Suma unos 37.000 empleados y ya han pedido un rescate. “Si nos cierran que al menos nos paguen”, solicita Ramón Bordas, presidente del grupo Costa Este. Otro dato: Virginie Despentes, Andrés Caicedo o Francisco Casavella han narrado la música y sus libros se consideran cultura. Las salas de conciertos no dependen ni del departamento de Cultura, ni del de Economía, sino del de Interior.
Viernes noche. Gràcia. 02:30h. En un local ocupado aún se oye música; en un balcón de la calle de Torrijos hay fiesta bajo la luna y en las estructuras que cubren la ronda en plaza Lesseps, esas proas que apuntan al cielo, suena C. Tangana. “Mira si saben lo que nos representa el ocio nocturno que cuando el ISIS quiso castigarnos atacó salas de conciertos, restaurantes y locales de música en París”, remata Guijarro.
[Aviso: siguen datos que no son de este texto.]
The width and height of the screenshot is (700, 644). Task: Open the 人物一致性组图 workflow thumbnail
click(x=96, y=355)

Pero hoy las ciudades están mustias, los jóvenes apagados y la música sospechosa de hacer llamados tribales. “Y otra vez los jóvenes pagando el pato” lamenta Torrents.
La sala Mirona, en Salt, sitiada por el botellón
“Es el paraíso: hacen lo que quieren, beben lo que quieren, ensucian donde quieren y encima les sale más barato”. Así lo asegura Xavi Fortuny, responsable de La Mirona, un club de Salt (Gironès) que programa música en directo “con lo que ganamos como discoteca”. Como está cerrada desde marzo, ahora ofrecen conciertos de aforo limitado en su terraza exterior, pero la chavalería hace botellón en las inmediaciones “y luego nosotros limpiamos un polígono ensuciado por quienes no han sido nuestros clientes”.
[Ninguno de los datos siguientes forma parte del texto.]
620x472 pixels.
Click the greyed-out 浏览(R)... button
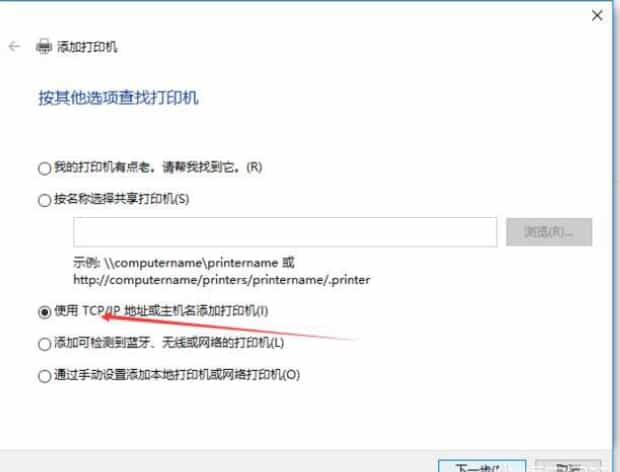tap(549, 232)
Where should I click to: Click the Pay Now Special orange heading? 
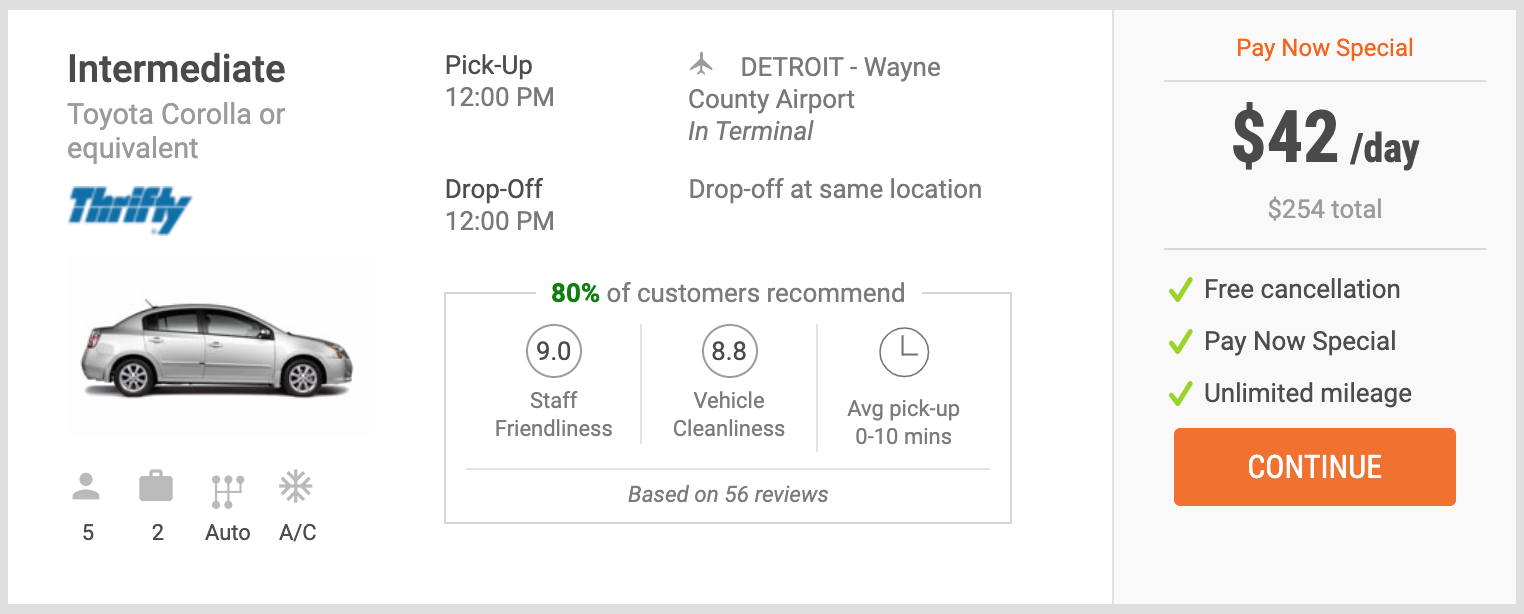pyautogui.click(x=1325, y=48)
¿Y la policía? “Pues les llamamos pero no vienen, no quieren líos. Un mosso me dijo que algún día vendrían con la BRIMO y se quedó tan pancho”, añade Fortuny. El botellón en Girona se disparó en cuanto la gente pudo volver a salir, asegura el dueño de La Mirona, que tiene una preocupación rondándole la cabeza. “El botellón y el ocio no reglado se han disparado y si esto dura mucho más, puede que se produzca un cambio en los hábitos nocturnos y la gente no vuelva a las salas como antes”, reflexiona.
Xavi entiende lo complejo de la situación. “No debe ser fácil gestionarla, pero hay que hacerlo, y no vale matar al perro para acabar con la rabia. De lo que estoy seguro es que en la Generalitat nadie ha llamado al departamento de Cultura ni para pedir la hora”, critica.